» Tasks
A - Answer these questions using the notes on Cooper's Colonialism in Question:
(i) In what year was Decolonization and African Society: the labor question in British and French Africa published?
(ii) What discipline does the writer name as their own?
(iii) What three-part division has traditionally organized tense in African history?
B - Extend the notes on Cooper's Colonialism in Question by writing the passage that follows their final paragraph.

» Passage provided
_ _ _ _ _ _ _
Notes on Cooper’s Colonialism in Question
Colonialism in Question: theory, knowledge, history
This book is about people who study colonialism. In particular, it asks why there should now be a mini-boom in colonial studies, when once it was virtually unknown. Beyond that, Fred Cooper is clearly fed up with much of this work and especially the conceptual language of recent colonial and post-colonial studies. He finds it faddish, often wrong-headed and he has a point. But it is risky to write about academics without locating them in a history of something else, like society, politics or Africa’s predicament.
FC can perhaps afford to take this risk because he has a record of researching and publishing African social history, most notably his monumental Decolonization and African Society: the labor question in British and French Africa (1996). In this and earlier work, Cooper showed that the headline positions taken in the drive for emancipation from colonial rule tended to be oversimplified. He preferred to show how a variety of interests combined to generate particular results for local situations, seen always in the light of translocal trends. In consequence he was able to document more variety over a wider canvas of historical comparison than anyone else working in the field of African labour, and that includes my own discipline, anthropology.
This line does not serve FC well in the present book. For it leads him to avoid grand narratives that might help him to locate the academic trends he discusses in some broader picture of African and world history. He specifically eschews trying to connect intellectual and political history here. But we are left wondering what the larger point of the story might be. This evidently occurred to FC himself, since in his Conclusions he returns to the issues that make the study of African history important. Africa is the most potent symbol of unequal society in a racist world. Africans have endured and resisted the engines of inequality for centuries – first slavery and the international movement to abolish it, then colonial empire and the anti-colonial movement (linked to Pan-africanism), finally apartheid and its negation. Yet Africa still stands for poverty and underdevelopment in a world that is rapidly growing more unequal. Where does it end? When, if ever, will Africans devise the political means to emancipate themselves in a durable way?
FC cannot be accused of taking lightly the shift from slavery to colonialism and then decolonization in Africa. It is heart-breaking that the aspirations for true independence that animated the 1950s and 60s should have culminated in a situation today where many Africans are worse off than they were a half-century ago. In the process political discourse and academic analysis have had to rethink the periodization of modern times. Colonial empire has traditionally been the benchmark for the organization of tense in African history, with past, present and future divided forever as pre-colonial, colonial and post-colonial . When independence was taken to be a radical break with the colonial past, scholars rushed to fill the void that was pre-colonial African history; and, when real independence then seemed to be slow coming, post-colonial society was renamed neo-colonial and colonialism was seen to have a stronger grip on the present and future than once seemed likely. The whole idea of signing a new social contract with the stroke of a pen (‘Seek ye first the political kingdom’) had to be rethought.
_ _ _ _ _ _ _
» Data listing

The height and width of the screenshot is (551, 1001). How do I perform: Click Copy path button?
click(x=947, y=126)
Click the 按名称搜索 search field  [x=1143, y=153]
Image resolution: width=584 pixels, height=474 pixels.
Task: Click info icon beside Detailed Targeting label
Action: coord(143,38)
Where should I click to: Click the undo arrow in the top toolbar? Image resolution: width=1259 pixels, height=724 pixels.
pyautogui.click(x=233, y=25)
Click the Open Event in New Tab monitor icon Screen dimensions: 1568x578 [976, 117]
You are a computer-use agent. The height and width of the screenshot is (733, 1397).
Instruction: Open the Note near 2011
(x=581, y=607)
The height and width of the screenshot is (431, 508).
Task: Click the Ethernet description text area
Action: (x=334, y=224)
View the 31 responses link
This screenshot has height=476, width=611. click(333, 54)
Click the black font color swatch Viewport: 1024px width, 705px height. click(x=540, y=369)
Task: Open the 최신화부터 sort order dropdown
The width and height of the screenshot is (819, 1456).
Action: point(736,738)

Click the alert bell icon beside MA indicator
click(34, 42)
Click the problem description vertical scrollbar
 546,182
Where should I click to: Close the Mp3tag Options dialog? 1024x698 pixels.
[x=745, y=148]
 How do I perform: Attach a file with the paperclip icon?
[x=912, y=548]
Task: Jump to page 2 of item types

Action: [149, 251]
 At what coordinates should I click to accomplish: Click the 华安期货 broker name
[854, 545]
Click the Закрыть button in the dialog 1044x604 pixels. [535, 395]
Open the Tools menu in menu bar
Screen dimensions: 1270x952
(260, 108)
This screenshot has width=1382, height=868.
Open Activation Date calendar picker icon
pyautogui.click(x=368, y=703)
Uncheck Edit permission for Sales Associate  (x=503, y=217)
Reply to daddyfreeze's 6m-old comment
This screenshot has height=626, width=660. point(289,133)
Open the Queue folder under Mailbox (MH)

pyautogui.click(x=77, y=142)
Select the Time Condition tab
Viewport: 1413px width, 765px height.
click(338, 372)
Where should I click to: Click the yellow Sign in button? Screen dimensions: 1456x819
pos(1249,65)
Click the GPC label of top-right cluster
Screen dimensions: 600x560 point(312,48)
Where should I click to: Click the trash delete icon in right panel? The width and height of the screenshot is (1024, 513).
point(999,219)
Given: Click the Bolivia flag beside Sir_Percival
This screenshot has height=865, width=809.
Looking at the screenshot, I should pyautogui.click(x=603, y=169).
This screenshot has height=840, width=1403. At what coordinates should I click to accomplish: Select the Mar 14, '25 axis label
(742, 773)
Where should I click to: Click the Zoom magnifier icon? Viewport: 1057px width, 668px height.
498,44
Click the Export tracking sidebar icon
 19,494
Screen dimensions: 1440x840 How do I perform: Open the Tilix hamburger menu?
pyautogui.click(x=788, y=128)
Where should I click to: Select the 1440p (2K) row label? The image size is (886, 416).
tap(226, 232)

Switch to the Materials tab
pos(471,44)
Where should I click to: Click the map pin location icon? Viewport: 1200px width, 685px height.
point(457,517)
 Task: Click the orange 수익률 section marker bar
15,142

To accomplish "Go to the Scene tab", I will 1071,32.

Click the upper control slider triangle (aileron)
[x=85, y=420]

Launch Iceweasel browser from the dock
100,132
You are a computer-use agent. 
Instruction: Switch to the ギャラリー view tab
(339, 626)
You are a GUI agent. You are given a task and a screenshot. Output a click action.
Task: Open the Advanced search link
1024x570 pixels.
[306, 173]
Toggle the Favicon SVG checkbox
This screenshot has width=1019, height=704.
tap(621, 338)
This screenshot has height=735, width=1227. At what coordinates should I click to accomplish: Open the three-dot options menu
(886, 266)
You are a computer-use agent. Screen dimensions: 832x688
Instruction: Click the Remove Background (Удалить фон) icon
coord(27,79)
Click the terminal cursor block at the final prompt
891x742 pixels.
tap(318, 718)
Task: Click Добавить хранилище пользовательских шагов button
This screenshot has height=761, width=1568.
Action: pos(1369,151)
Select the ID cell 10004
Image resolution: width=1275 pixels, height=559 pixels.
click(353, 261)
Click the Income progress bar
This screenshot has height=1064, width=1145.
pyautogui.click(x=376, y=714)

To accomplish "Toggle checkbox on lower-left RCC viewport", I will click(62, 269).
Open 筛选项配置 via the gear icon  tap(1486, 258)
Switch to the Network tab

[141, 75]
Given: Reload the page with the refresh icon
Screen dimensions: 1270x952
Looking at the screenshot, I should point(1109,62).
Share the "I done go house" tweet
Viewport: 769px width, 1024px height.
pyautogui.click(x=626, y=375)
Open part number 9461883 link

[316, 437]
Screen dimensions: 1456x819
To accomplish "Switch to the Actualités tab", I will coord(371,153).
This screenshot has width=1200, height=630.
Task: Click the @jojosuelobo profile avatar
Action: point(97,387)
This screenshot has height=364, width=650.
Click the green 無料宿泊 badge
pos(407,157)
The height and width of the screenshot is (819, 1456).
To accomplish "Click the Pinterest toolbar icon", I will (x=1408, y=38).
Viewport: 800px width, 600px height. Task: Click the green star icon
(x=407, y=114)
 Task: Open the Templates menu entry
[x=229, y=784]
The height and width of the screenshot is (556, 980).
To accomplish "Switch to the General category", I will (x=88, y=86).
_ _ _ _ _ _ _
» Outputs by task
A -
(i) 1996
(ii) Anthropology
(iii) Pre-colonial, colonial and post-colonial

B -
I recall a pioneering paper by Catherine Coquery-Vidrovitch asking when the end of colonialism was first actively envisaged by the imperialists and her answer was 1935 for the French in West Africa, 1940 for the Belgians in the Congo and 1945 for the British in West and East Africa. This extended and confused the transition from colonialism to something else and mirrored growing uncertainty concerning the post-colonial transition. Who was to blame for Africa’s current plight and when? To some extent, this justifies FC’s emphasis on the historical complexity of specific situations. But it is hard to write a book about shifting fashions in academic research without linking them at some level to politics and schematic versions of African and world history.
I want to focus here on FC’s treatment of Pan-africanist visions of history and in particular those of CLR James and Frantz Fanon. Then, since I am an anthropologist and we are here in Paris, I will discuss the almost total eclipse of the French Marxist anthropologists from his version of intellectual history, not so much to blame him for this, since he has written at length about them elsewhere, but to try to account for their brief success and long-term failure, as Cooper does not.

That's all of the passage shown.